(Data excerpts)

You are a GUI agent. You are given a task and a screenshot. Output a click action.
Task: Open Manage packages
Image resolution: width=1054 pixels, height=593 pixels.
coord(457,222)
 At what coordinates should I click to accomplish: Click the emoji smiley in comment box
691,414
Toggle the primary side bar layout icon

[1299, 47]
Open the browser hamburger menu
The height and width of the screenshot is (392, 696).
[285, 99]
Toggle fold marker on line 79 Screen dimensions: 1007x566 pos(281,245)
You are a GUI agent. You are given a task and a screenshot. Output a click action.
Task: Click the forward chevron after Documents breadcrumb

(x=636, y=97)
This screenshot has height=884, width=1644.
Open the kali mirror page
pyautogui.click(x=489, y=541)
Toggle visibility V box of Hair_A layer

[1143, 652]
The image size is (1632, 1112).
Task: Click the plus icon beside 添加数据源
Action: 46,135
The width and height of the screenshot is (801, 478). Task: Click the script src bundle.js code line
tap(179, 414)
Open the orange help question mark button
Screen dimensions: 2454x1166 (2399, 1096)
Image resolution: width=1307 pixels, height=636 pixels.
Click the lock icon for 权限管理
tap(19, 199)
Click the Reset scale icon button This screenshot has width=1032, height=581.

(End Data excerpts)

> [What needs to be done] Every line of the listing above that includes "This" should be copied out.

> [Solution to the problem]
This screenshot has height=884, width=1644.
Click the Reset scale icon button This screenshot has width=1032, height=581.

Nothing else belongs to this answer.